Contiguous to the Virginia Bristol is Tennessee, Bristol, with a slightly greater population of around 25,000, has a median income for a household in the city just over $30,039. Nevertheless, despite their abutments, the twin municipalities have starkly different fiscal situations—with the southern twin in Tennessee in fiscal health, but its northern Virginia twin in a near fiscal crisis, seemingly overwhelmed with debt—even after assistance from the Commonwealth of Virginia helped avert deep cuts in funding for the municipality’s public schools. At present, it appears that interest payments by the city are on a course to consume as much as a quarter of the city’s operating budget—or, as City Manager Randall Eads put it: “We’re about as low as you can go and not have cuts to services…We are truly rebuilding this city from the foundation up.”

While the Commonwealth of Virginia does not specifically authorize chapter 9 municipal bankruptcy, the state’s courts, six years ago, ruled that “local governing bodies have only those powers expressly granted, those necessarily or fairly implied from expressly granted powers, and those that are essential and indispensable” (see Sinclair v. New Cingular Wireless PCS, 283 Va. 567,576 (Va. 2012), the state’s Dillon Rule compounds the fiscal quandary, providing that if “[T]here is a reasonable doubt about whether legislative power exists, the doubt must be resolved against the local governing body.”

Nevertheless, as the Commonwealth’s Auditor of Public Accounts, Martha Mavredes notes: “The state takes great pride in fiscal soundness and when localities start to falter, that reflects poorly on the state.” Indeed, as we have previously noted, the Commonwealth, two years ago, as Petersburg teetered on the verge of insolvency, had tasked Ms. Mavredes to develop a municipal fiscal early-warning system—a system which, in its first report, put Bristol, along with Petersburg, at the head.

Manager Eads noted: “One of the biggest things we have to overcome as a city is our demographics,” referring to the fiscal challenge in a municipality where nearly a quarter of its residents are in poverty, with more than 40% on some of government assistance, and more than 80% of its school population eligible. That is, it has become clear to Mr. Eads that a new fiscal approach will be necessary.

A Tale of Two Cities. In one area where distinguishing one Bristol from another is enabled by small brass plaques embedded down the center line of State Street which have “Tennessee” on one side and “Virginia” on the other, the twin, bi-state municipalities share a library and an emergency dispatch system; they have connected water systems, and they share payments for the electric bills to finance the neon signs over State Street, which read: “A good place to live.” The twin cities’ city halls are just blocks apart.

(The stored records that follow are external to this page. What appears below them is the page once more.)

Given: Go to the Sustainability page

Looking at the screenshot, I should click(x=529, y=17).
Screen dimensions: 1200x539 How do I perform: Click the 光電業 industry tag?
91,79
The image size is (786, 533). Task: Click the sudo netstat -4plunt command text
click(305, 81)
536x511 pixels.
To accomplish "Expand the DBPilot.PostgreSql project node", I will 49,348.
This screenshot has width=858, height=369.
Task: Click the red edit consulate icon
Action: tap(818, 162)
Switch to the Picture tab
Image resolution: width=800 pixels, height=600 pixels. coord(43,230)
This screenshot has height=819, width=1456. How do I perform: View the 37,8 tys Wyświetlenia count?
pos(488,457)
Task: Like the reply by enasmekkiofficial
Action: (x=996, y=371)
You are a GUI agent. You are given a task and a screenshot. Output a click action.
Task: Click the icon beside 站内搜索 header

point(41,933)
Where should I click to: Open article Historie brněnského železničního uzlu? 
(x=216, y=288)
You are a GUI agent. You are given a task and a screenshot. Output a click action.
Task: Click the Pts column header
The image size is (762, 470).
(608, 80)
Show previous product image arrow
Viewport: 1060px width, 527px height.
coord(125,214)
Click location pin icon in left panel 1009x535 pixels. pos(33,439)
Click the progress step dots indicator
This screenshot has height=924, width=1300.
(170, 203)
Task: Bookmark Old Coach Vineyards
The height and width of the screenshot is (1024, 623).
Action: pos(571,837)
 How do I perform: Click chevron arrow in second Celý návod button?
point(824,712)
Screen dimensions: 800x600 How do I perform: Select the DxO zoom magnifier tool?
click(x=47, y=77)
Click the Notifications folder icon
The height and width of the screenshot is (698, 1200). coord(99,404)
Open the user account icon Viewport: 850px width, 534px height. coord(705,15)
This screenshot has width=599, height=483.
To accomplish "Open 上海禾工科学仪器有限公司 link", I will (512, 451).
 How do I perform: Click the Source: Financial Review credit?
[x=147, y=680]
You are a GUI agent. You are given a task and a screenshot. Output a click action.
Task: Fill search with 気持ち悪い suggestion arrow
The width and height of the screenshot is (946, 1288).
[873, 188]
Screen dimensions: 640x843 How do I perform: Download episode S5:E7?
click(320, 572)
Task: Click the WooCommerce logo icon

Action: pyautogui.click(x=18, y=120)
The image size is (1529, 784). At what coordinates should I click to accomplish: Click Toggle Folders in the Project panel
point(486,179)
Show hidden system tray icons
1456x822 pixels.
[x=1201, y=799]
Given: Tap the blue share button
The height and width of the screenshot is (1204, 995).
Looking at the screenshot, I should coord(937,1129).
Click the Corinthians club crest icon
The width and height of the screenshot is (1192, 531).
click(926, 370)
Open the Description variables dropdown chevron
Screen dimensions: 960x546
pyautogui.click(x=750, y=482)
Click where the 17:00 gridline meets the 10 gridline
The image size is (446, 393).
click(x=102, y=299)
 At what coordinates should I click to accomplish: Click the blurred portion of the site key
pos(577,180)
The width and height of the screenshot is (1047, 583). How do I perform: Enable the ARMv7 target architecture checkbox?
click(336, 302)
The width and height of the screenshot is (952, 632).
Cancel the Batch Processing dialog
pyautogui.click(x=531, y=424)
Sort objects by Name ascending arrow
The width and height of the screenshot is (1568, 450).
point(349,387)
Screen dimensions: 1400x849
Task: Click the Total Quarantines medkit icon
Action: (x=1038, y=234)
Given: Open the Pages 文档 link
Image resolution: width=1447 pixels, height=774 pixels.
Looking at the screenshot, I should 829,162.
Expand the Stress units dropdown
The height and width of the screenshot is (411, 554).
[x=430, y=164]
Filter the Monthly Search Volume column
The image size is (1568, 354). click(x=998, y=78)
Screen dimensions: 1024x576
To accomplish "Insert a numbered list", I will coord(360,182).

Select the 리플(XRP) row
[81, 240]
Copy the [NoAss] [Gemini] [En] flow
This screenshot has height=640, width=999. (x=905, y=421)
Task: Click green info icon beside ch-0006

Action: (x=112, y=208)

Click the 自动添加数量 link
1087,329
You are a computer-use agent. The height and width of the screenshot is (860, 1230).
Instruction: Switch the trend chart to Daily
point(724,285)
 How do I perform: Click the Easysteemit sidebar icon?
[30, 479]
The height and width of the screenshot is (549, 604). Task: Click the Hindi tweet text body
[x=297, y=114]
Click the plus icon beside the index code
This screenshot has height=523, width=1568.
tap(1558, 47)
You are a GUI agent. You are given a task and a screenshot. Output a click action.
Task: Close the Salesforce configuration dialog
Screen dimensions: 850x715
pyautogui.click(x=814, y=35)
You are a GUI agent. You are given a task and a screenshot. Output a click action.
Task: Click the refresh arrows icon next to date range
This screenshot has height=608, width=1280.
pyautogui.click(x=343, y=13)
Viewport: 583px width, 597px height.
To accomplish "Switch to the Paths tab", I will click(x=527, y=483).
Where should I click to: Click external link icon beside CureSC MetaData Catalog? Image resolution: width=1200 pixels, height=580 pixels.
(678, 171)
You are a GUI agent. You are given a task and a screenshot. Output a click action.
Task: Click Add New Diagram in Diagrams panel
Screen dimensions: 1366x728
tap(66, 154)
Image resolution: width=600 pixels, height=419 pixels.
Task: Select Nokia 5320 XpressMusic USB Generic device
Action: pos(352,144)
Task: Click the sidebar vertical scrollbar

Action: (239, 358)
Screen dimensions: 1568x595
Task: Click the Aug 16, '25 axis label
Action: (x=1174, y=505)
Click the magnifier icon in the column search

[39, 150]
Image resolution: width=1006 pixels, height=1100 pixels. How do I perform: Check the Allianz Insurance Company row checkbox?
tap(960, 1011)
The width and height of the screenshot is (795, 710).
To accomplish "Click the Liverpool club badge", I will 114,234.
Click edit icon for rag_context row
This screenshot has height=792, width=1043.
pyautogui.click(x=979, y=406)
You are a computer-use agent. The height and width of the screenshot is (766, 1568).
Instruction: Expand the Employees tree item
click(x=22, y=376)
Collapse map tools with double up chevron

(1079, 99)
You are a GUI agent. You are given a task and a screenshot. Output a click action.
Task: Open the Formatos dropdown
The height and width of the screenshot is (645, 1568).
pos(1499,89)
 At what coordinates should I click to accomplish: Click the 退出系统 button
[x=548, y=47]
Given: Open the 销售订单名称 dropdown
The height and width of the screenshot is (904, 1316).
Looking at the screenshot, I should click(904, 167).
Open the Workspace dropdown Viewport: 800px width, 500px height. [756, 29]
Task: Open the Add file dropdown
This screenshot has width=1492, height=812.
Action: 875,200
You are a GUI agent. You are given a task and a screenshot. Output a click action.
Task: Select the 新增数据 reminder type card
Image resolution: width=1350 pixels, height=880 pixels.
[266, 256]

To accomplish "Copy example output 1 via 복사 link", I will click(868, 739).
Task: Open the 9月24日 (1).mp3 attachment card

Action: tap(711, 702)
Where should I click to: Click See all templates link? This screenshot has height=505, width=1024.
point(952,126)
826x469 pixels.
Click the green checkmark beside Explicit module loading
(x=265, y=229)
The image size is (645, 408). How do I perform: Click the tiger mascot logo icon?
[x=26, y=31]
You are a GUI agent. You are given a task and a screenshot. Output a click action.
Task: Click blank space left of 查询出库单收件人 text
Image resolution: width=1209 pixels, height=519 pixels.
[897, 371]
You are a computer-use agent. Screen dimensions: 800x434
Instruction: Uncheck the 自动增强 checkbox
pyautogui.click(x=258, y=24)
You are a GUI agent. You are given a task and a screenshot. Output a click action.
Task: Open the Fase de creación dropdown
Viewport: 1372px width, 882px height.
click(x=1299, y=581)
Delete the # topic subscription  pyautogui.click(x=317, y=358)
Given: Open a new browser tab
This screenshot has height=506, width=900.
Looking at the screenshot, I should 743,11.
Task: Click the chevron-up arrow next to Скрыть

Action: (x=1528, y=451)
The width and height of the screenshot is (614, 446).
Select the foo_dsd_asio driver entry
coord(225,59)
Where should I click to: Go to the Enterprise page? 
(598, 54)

However, as we know, looks can be deceiving. Here, the issue of waste appears to have precipitated the fiscal parting of ways: the Virginia Bristol’s old landfill reached capacity about two decades ago; so the municipality opted to construct a new one in a 20-acre limestone pit—one in which the walls were porous. In order to prevent seepage of dangerous chemicals, the city had to purchase a new lining for the landfill walls nearly every other year‒at a cost of $1.2 million each time. That meant, with fees insufficient to cover operating and maintenance costs, the municipality was adding to its debt: currently, Bristol is trying to finance more than $30 million in debt from the landfill, forcing the city to write off $22 million siphoned from the general fund to cover expenses.

Even as unanticipated expenses have soared, the city’s tax base has eroded, hard hit by the collapse of the coal industry, especially in the wake of one of the nation’s largest coal companies, Alpha Natural Resources, headquartered in the city, filing for bankruptcy twelve years ago—at almost the same time as Ball Corp. moved its metal lid-making plant to Mexico. A commercial area developed just off I-81 in the 1990s began to sour. The combination appeared to contribute to the consequent closure of Bristol Mall.

Looking for a fiscal and commercial recovery, the city’s leaders opted to try to enter the commercial real estate business, creating The Falls, intended to be a $260 million hub of restaurants and shops—albeit without, mayhap, closely examining how such a commercial development would be affected by an even larger such development in adjacent Tennessee—where the Tennessee General Assembly had enacted legislation intended to assist its border cities compete with rivals in other states. Because the Volunteer State has no personal income tax, but it has sales tax of up to 9.75%, or nearly double Virginia’s, the difference appears to have been an important factor in providing incentives for those who reside near the border between the two states to opt to reside in Tennessee, but shop in Virginia. The new law allowed developers who built retail within 15 miles of a border to recoup some of the sales and use tax, making projects more attractive.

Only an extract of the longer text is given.